------ Data excerpts

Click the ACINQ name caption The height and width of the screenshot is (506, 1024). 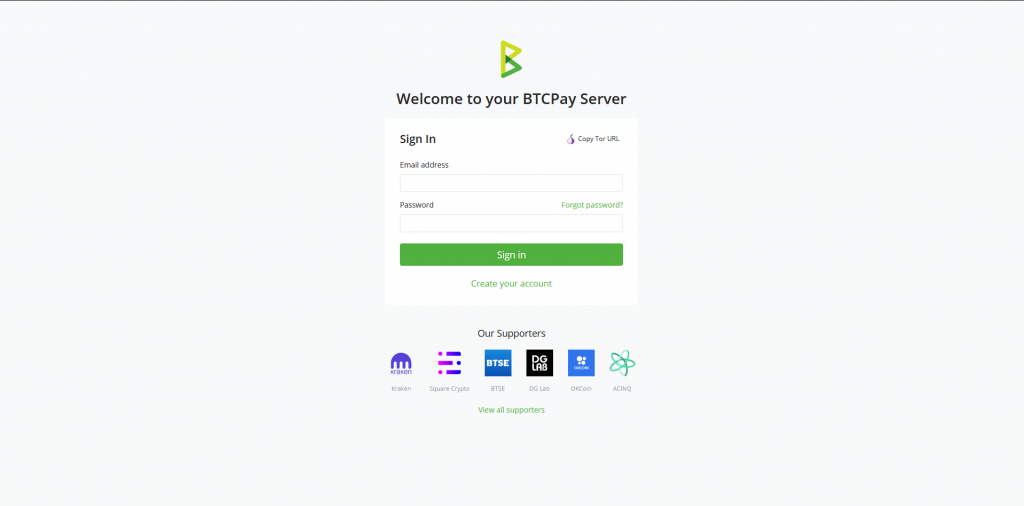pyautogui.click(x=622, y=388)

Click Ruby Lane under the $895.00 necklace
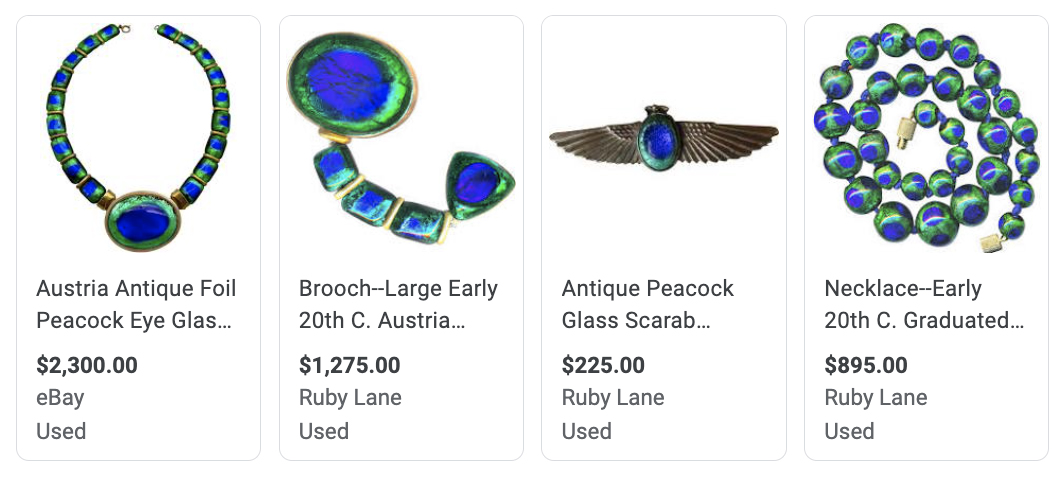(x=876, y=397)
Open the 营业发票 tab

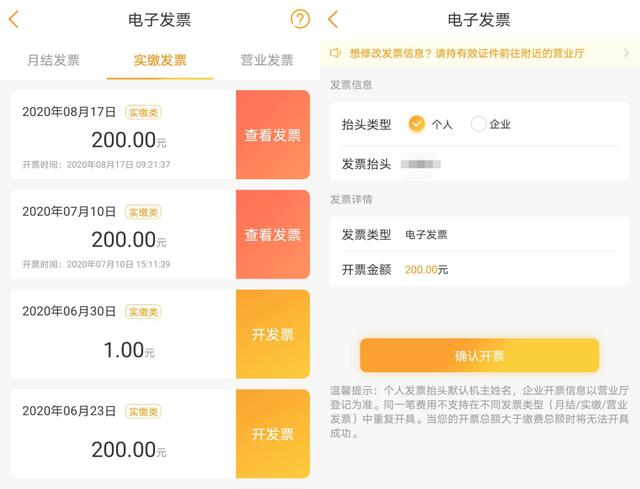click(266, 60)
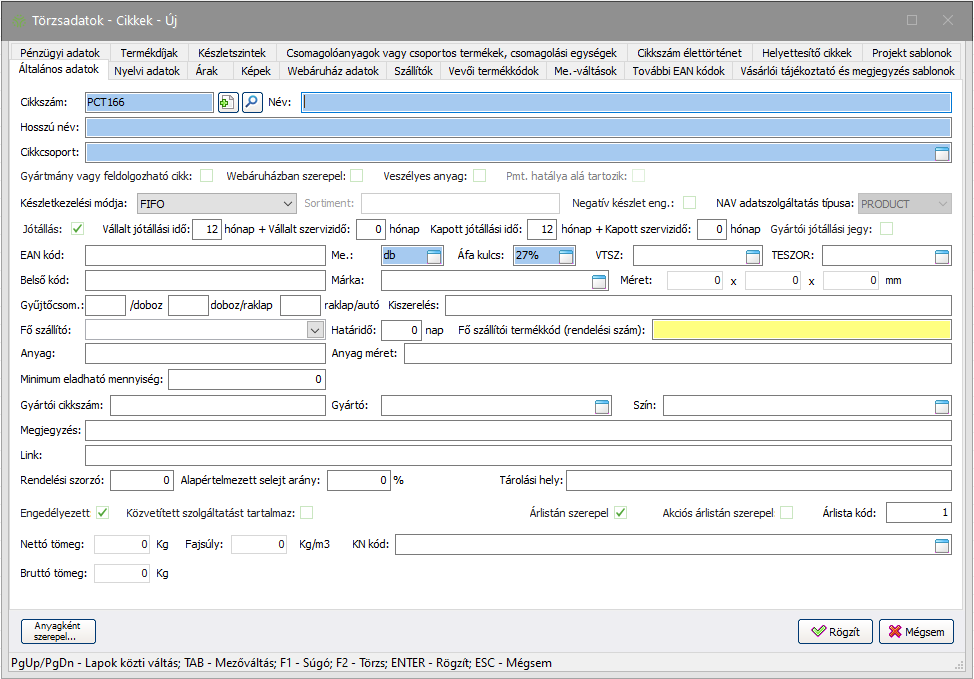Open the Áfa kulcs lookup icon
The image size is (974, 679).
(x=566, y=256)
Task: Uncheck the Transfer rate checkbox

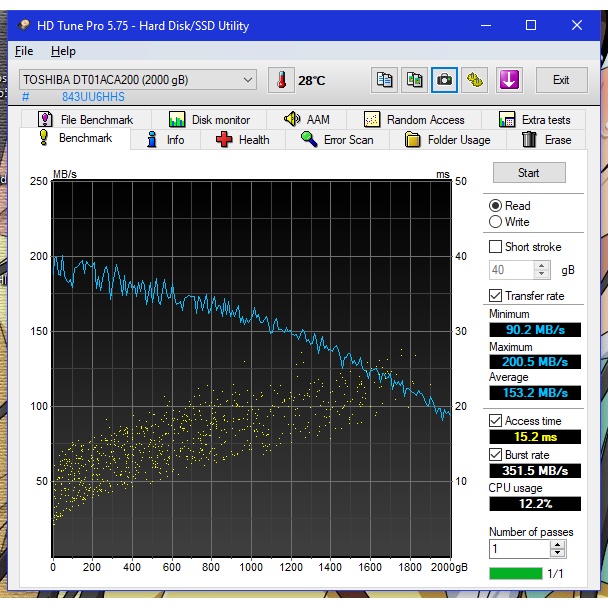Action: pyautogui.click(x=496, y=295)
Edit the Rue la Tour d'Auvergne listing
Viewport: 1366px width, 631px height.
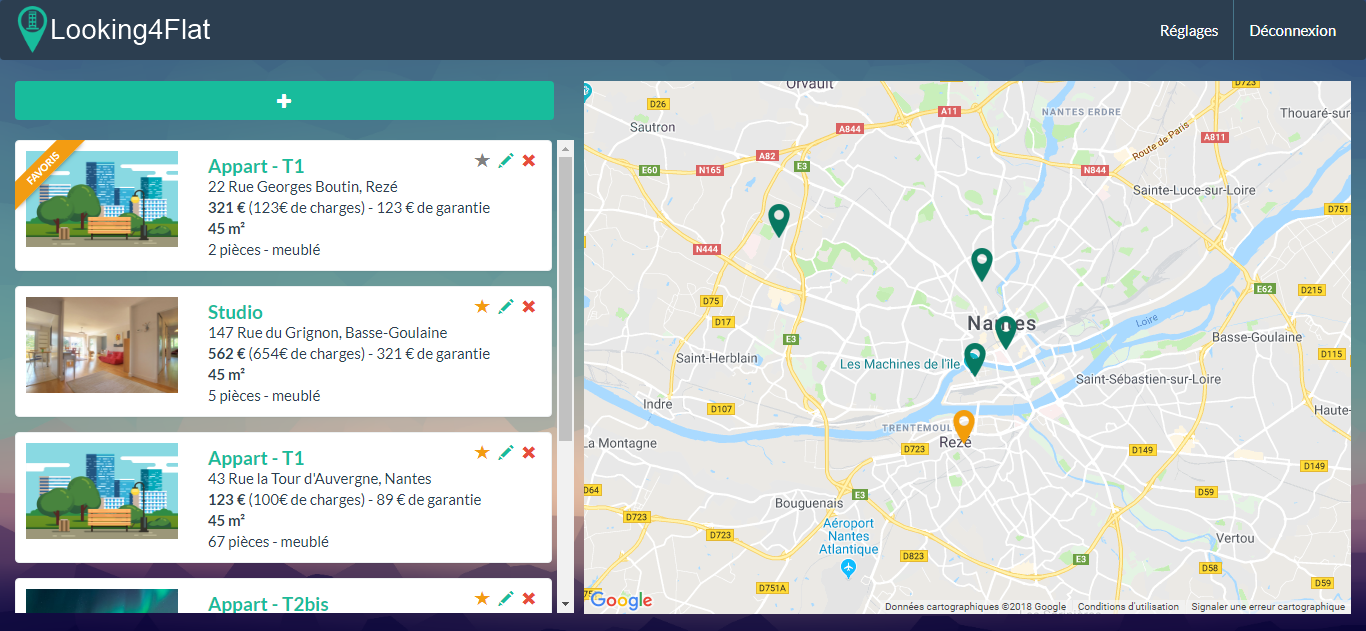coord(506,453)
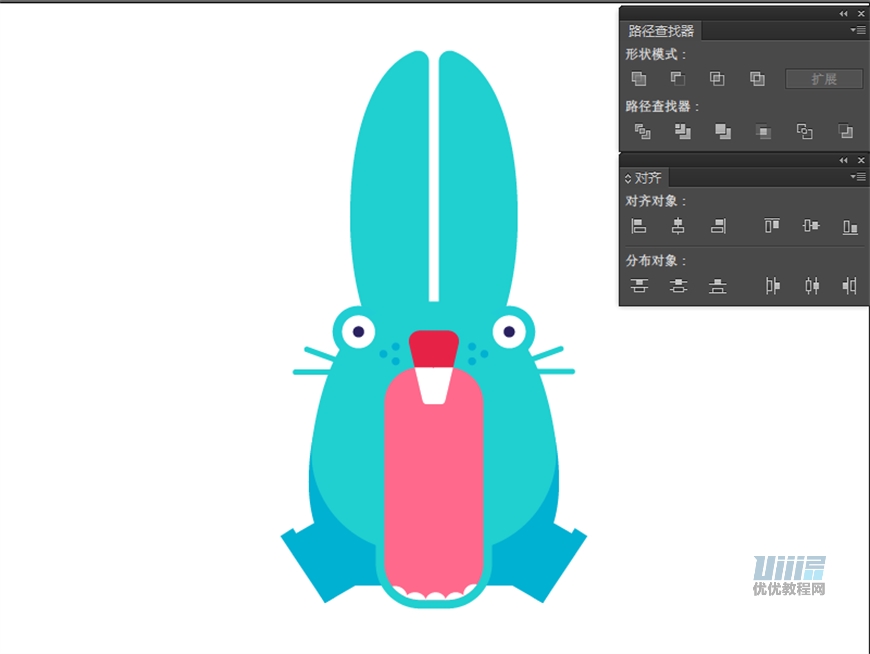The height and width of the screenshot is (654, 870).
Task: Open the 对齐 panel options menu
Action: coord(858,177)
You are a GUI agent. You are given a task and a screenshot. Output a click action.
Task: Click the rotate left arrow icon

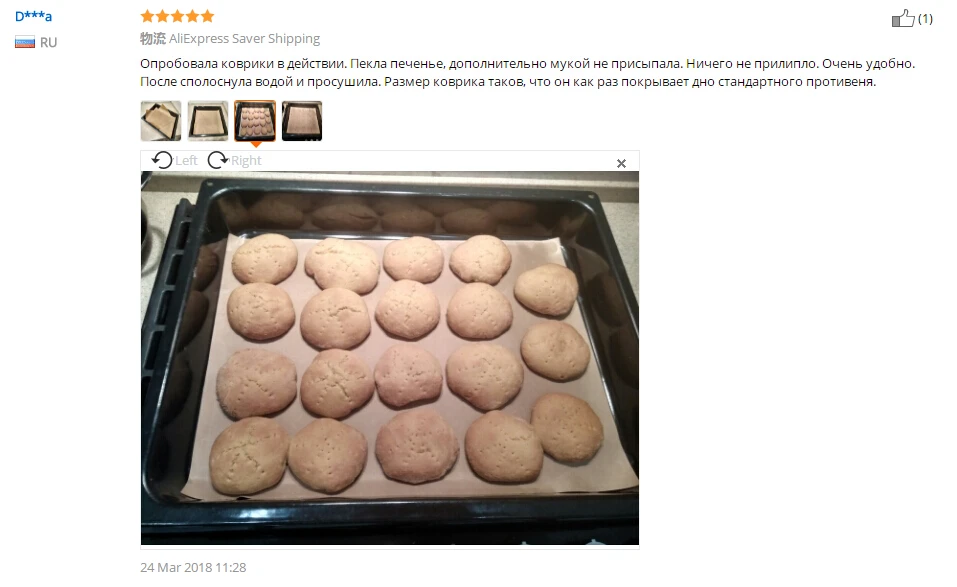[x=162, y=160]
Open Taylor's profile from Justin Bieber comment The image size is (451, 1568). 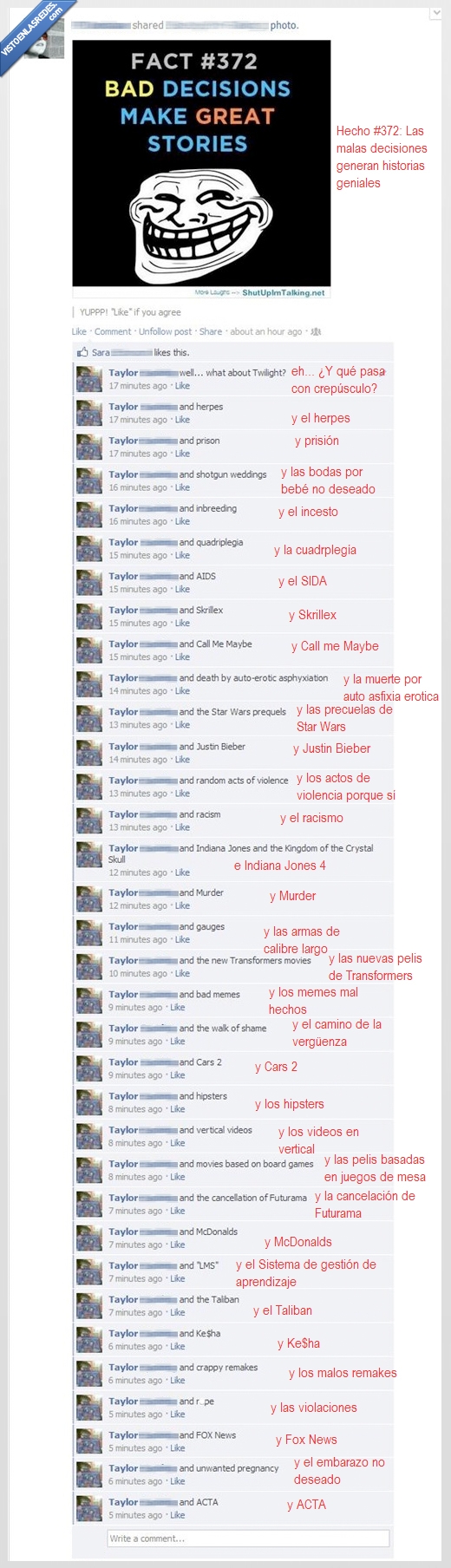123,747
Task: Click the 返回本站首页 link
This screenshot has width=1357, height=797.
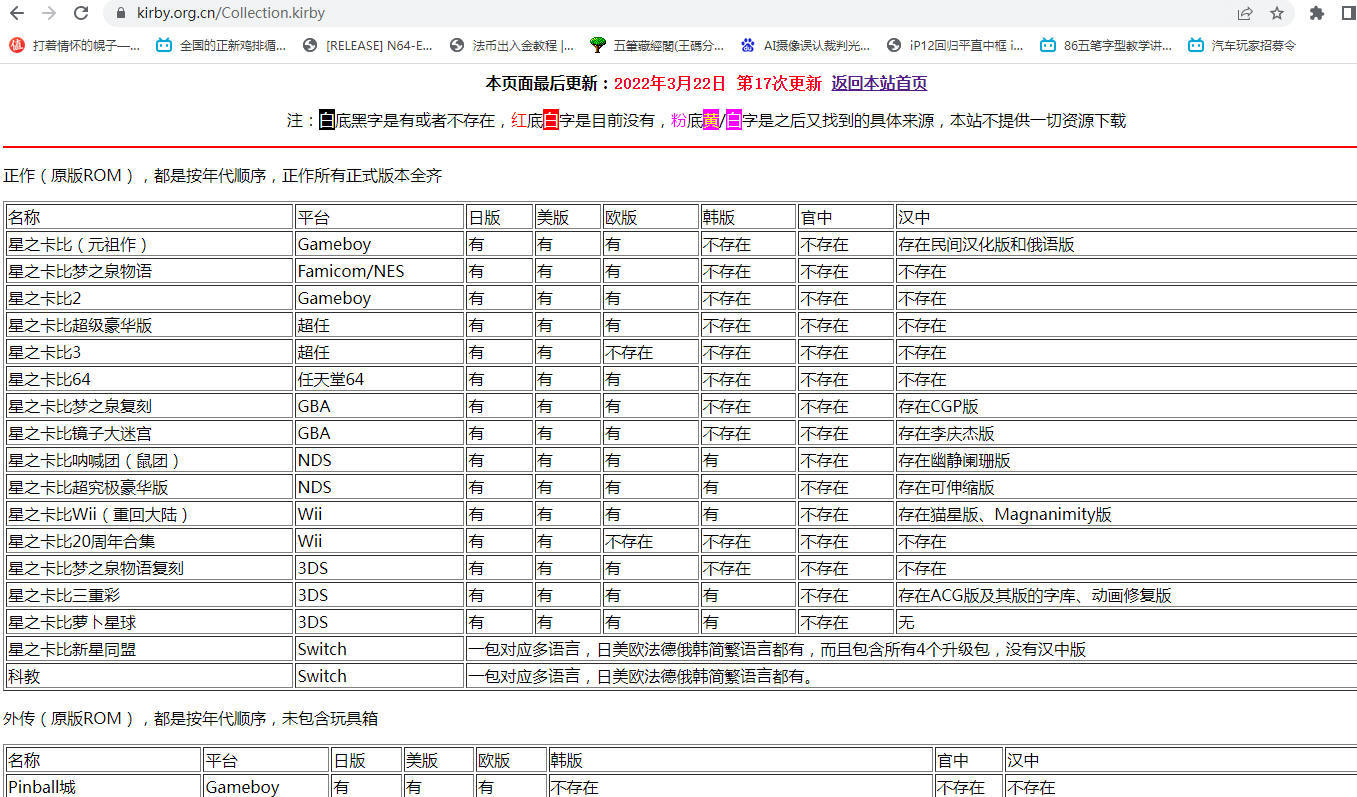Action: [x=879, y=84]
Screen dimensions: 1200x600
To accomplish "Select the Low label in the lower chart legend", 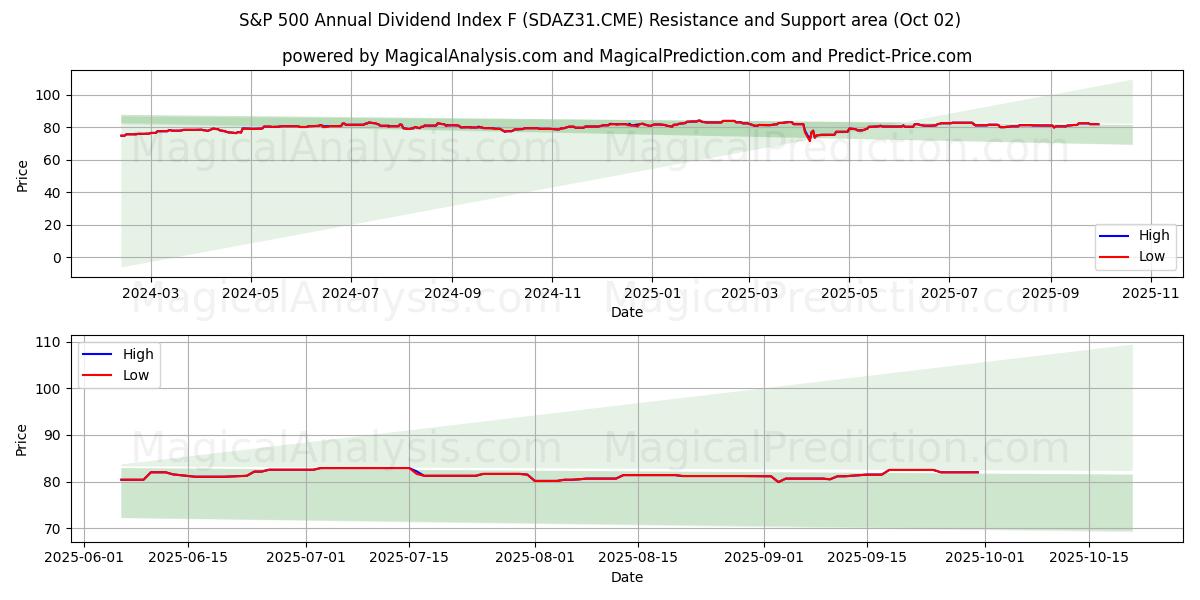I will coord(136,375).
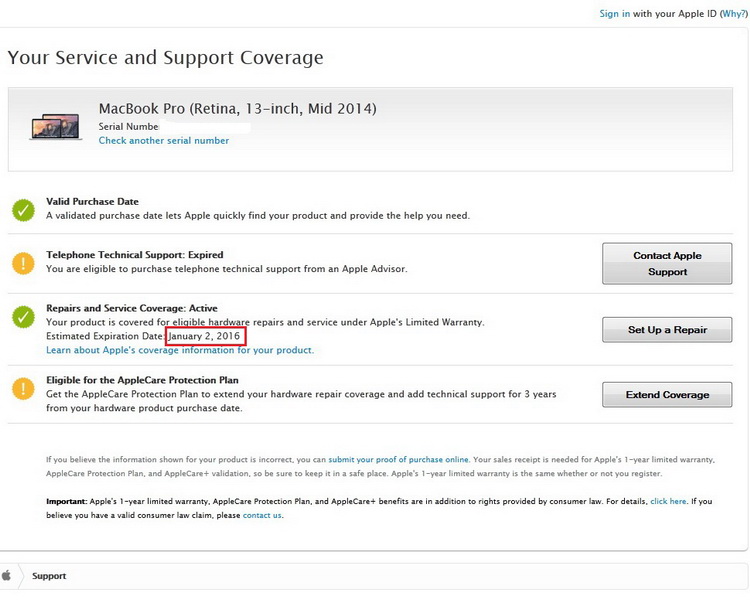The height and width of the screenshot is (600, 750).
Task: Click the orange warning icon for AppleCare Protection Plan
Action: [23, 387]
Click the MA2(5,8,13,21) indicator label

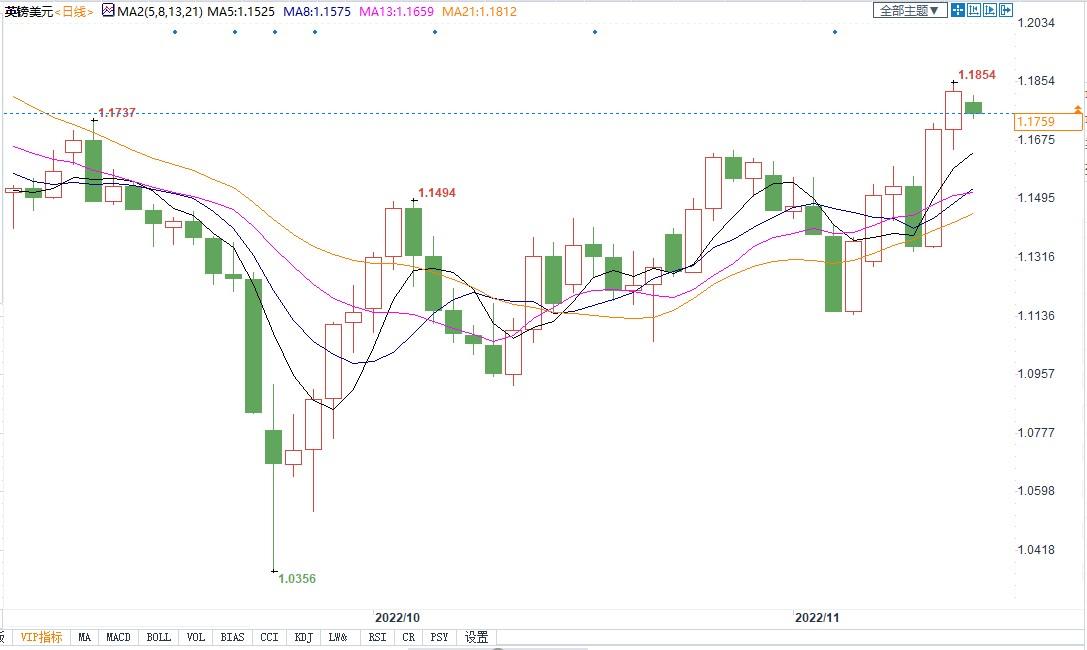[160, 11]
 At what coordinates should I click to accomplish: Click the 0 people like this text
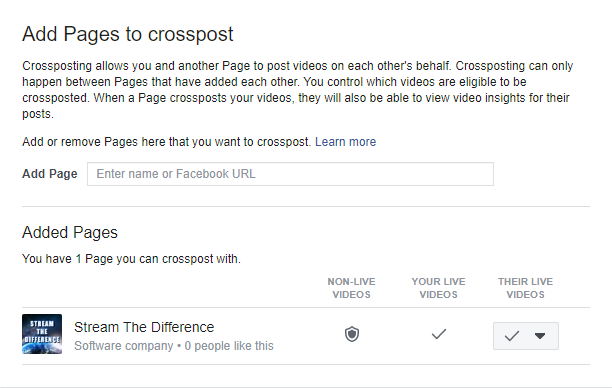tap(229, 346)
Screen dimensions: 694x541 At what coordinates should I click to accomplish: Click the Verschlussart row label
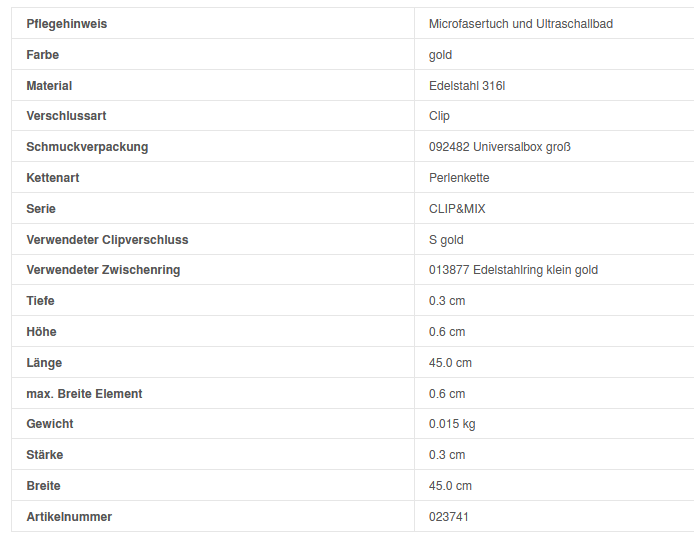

------------

Directions
If a line above contains the word "dimensions", list it.

Reply to the task
Screen dimensions: 1200x600
Screen dimensions: 694x541 At what coordinates should I click to accomplish: Click the Verschlussart row label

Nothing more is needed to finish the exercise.